— WORK INSTRUCTIONS —
Select and copy out every line in the records containing "Huile".

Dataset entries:
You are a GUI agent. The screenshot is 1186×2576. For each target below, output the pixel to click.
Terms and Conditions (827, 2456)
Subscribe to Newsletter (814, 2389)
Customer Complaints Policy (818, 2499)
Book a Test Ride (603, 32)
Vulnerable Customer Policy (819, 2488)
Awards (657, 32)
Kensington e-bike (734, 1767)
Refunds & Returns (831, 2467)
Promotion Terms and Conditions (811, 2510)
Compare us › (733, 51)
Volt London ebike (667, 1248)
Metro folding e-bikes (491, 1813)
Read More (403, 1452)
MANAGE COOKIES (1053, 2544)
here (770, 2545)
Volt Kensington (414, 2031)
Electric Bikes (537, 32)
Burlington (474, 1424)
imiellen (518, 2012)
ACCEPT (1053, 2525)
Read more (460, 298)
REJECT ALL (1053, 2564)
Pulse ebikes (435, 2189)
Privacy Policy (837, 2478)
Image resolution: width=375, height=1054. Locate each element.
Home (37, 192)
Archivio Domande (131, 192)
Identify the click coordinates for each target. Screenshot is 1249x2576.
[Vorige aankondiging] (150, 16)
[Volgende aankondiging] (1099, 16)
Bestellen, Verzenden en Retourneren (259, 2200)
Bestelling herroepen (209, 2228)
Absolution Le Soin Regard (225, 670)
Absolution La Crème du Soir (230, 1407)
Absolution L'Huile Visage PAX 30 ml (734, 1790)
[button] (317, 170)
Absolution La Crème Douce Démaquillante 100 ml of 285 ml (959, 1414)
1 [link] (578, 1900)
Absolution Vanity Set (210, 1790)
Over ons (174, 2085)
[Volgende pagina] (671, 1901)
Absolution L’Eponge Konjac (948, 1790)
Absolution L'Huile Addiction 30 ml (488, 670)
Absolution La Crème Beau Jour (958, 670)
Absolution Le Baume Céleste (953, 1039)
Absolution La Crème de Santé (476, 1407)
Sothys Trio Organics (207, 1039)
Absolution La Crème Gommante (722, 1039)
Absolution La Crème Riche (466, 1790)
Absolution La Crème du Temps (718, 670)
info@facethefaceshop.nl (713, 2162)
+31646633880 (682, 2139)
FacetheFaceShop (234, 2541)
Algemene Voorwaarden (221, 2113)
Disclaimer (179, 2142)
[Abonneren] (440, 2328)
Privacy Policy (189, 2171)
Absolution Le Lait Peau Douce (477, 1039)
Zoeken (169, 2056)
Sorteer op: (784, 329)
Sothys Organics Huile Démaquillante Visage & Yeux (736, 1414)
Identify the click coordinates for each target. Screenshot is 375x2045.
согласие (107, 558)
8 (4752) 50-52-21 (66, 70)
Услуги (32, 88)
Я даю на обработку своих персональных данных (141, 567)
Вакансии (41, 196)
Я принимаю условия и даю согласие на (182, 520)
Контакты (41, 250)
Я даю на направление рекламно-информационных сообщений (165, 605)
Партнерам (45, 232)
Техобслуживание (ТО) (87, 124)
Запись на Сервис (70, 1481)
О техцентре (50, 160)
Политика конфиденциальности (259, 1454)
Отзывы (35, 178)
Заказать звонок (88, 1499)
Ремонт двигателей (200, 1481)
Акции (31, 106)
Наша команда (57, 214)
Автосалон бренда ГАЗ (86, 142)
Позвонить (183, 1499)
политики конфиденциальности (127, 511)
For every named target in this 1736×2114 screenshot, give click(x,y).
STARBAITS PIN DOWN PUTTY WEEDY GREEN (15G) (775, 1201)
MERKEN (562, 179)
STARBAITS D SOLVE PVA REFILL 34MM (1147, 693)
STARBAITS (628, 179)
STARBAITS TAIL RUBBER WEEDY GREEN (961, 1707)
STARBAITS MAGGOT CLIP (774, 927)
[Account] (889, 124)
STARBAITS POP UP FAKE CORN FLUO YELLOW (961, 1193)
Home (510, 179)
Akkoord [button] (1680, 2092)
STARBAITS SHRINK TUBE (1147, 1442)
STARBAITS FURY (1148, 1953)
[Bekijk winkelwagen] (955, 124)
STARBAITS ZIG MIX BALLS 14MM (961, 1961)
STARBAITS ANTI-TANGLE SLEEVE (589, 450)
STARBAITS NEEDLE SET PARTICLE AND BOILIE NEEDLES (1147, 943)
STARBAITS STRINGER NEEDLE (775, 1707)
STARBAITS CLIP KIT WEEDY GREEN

— ANSWER SECTION —
Absolution L'Huile Visage PAX 30 ml (734, 1790)
Absolution L'Huile Addiction 30 ml (488, 670)
Sothys Organics Huile Démaquillante Visage & Yeux (736, 1414)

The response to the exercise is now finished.